### YOUR GOAL
Only the opening lines of the listing, through the one with "About (269, 32)", are to be retyped, each exactly as it stands.

/---

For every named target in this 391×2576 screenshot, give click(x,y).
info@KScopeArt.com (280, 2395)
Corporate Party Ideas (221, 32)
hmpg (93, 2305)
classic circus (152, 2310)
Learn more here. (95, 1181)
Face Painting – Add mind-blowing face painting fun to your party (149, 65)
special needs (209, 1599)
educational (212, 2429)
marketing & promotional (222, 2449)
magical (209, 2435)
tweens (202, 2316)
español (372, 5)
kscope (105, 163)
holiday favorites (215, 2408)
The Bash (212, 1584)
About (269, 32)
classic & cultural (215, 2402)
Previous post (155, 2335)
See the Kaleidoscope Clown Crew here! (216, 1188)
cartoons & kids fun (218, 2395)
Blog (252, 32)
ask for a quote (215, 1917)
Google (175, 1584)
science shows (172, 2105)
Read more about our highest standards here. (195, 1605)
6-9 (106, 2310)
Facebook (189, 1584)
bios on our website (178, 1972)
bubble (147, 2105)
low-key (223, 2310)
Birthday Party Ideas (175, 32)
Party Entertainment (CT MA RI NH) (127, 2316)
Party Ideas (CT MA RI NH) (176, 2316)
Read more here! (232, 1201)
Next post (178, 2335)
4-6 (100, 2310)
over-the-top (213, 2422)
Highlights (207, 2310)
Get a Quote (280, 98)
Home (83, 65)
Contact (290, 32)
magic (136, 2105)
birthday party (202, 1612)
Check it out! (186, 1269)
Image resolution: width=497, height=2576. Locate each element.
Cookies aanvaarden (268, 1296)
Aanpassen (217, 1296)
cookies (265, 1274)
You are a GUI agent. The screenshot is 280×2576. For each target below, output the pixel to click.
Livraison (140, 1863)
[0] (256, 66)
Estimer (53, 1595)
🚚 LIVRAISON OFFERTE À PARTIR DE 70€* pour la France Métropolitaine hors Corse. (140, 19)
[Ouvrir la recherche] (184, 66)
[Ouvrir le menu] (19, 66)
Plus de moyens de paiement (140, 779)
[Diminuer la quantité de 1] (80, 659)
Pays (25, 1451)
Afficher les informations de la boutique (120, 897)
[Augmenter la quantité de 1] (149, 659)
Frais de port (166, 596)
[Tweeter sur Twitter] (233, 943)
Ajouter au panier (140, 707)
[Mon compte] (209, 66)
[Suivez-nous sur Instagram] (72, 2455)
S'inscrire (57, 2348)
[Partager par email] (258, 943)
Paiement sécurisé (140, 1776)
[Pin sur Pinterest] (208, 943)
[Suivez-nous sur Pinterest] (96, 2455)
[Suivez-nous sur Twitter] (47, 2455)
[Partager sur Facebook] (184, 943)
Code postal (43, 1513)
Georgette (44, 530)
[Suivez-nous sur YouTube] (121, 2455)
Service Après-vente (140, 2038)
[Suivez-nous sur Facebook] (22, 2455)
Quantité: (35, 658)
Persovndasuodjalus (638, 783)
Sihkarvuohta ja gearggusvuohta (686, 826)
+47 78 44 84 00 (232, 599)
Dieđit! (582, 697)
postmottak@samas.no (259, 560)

\---

### TASK ANSWER
For every named target in this 391×2576 screenshot, give click(x,y).
info@KScopeArt.com (280, 2395)
Corporate Party Ideas (221, 32)
hmpg (93, 2305)
classic circus (152, 2310)
Learn more here. (95, 1181)
Face Painting – Add mind-blowing face painting fun to your party (149, 65)
special needs (209, 1599)
educational (212, 2429)
marketing & promotional (222, 2449)
magical (209, 2435)
tweens (202, 2316)
español (372, 5)
kscope (105, 163)
holiday favorites (215, 2408)
The Bash (212, 1584)
About (269, 32)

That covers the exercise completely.